• [Document excerpt]
= = = = =

In this paper, the problem of sleep posture estimation for various caregiving facilities such as the elderly care by using a single depth sensor. To effectively distinguish each sleep posture, the overall depth data are sampled with various 2D scans. These scans are then analyzed using FFT for the definition of feature vectors which are then utilized to train the support vector machine (SVM) classifier. As it is shown, the proposed method can detect the sleep posture even when the person is covered with a blanket. A blanket cover is used to better simulate the natural sleeping environment. In addition, our approach is independent of the tilt angle of the sensor. This feature is also important since a number of proposed approaches relays on the sensor to be installed directly on top of the bed and facing the bed (Metsis et al. 2014; Torres et al. 2015). It is shown that in our proposed method the depth sensor can be mounted on the sides of the bed having various adjustable tilting angle. This feature makes the installation of the sensor easier and thus make it appropriate for in-house monitoring or a care center which can place the sensor in a comfortable range away from the direct line of sight of the person (see Fig. 1).

Fig. 1
figure 1

a Environment setup located at a care center environment. Figure shows that the possible mounting location of the sensor including the side walls, facing the bed and away from the line of sight of the person (society). b Schematics of the placement of the sensor during the experiment and the definition of the virtual view (i.e. a view from the bed advantage point to map the body point of cloud to the bed frame). c Bed coordinate frame (x, y, and z axes are along height, width and the normal of the bed, respectively) and the Kinect coordinate frame. d A sample subject under a thin blanket

The remaining of the paper is organized as follows. The overview of preliminaries including data preprocessing and 2D cross-sectional is presented in Sect. 2. The feature extraction method is described in Sect. 3. Section 4 includes the dataset preparation and the experimental results. Finally, Sect. 5 presents a discussion and concluding remarks.

2 Preliminaries

In this work, a single depth sensor (Kinect II sensor) is employed to estimate the sleep postures. A depth sensor estimates the distance from an object with respect to the image plane of the sensor (usually the measurements can be represented in millimeter using the sensor resolution of the depth map as \(512 \times 424\) obtained at 30 frames per second). Our approach is divided into two steps, first, is estimating main sleep postures and second is estimating the configuration of hands and legs during sleep.

Sleep postures can be divided into two mains groups, namely side, and supine postures. In many sleep monitoring studies, it is usually sufficient to detect changes among these dominant postures. For example, in Menon and Kumar (2013) authors provide a review of the postures which can affect sleep apnea. In their review, they summarize the results of 14 different studies which all emphasize the importance of identifying two dominant postures during the monitoring process.

= = = = =

• [Stored rows]
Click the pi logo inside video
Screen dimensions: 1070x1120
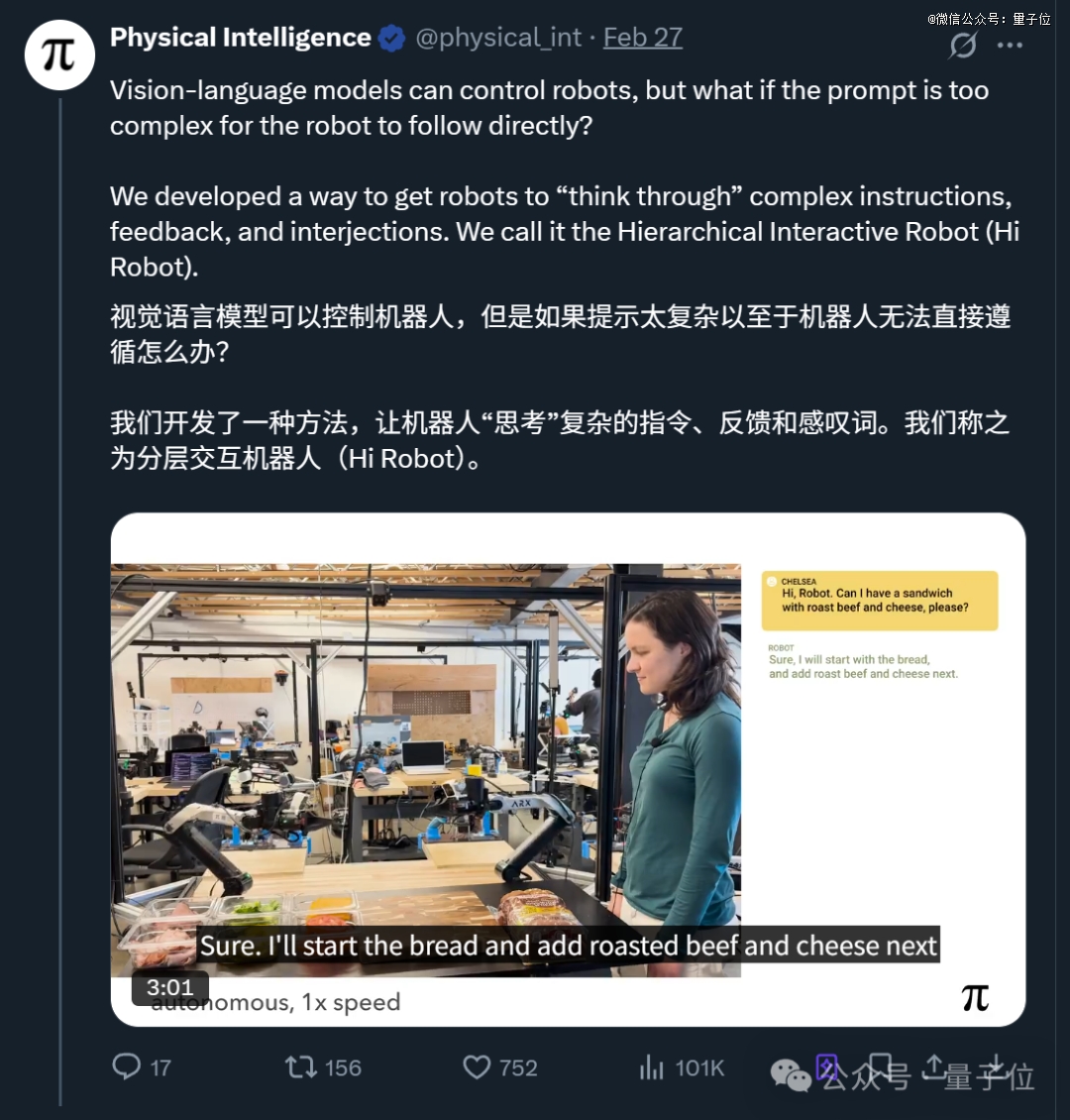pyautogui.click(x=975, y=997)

= = = = =

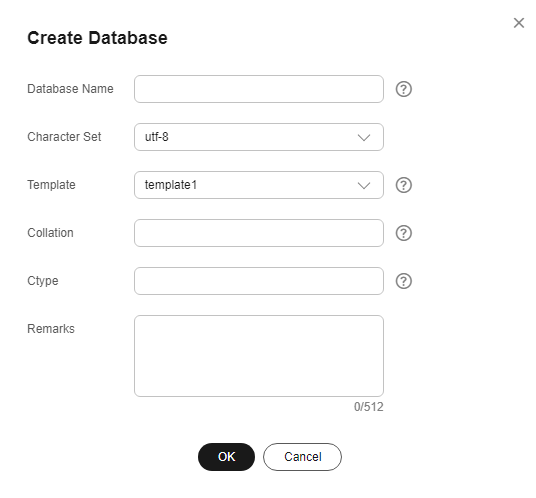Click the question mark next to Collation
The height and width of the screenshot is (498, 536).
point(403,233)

= = = = =

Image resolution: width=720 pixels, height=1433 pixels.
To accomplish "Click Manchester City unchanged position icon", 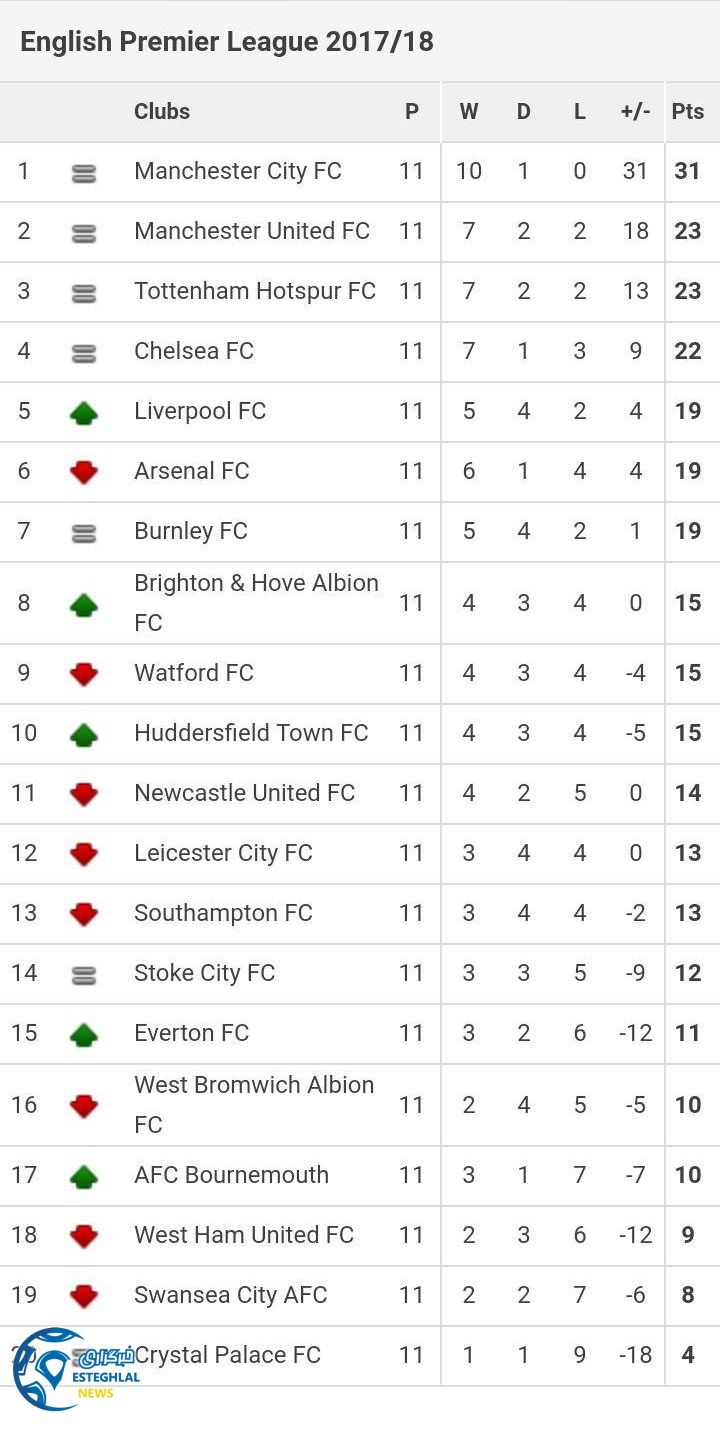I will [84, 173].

= = = = =

• [Exercise requirements]
• A. Revise the sleep posture paper excerpt starting at "The remaining of" and ending at "and concluding remarks.", putting "feature computation method" in place of "feature extraction method".
• B. Name every work cited by authors and year in the sleep posture paper excerpt.
• C. Answer these questions on the sleep posture paper excerpt:
(i) Which classifier is trained with the feature vectors?
(ii) At how many frames per second is the depth map obtained?
(iii) How many studies does the review by Menon and Kumar summarize?

• [Solutions]
• A.
The remaining of the paper is organized as follows. The overview of preliminaries including data preprocessing and 2D cross-sectional is presented in Sect. 2. The feature computation method is described in Sect. 3. Section 4 includes the dataset preparation and the experimental results. Finally, Sect. 5 presents a discussion and concluding remarks.

• B.
Metsis et al. 2014
Torres et al. 2015
Menon and Kumar (2013)

• C.
(i) The support vector machine (SVM) classifier.
(ii) 30 frames per second.
(iii) 14 studies.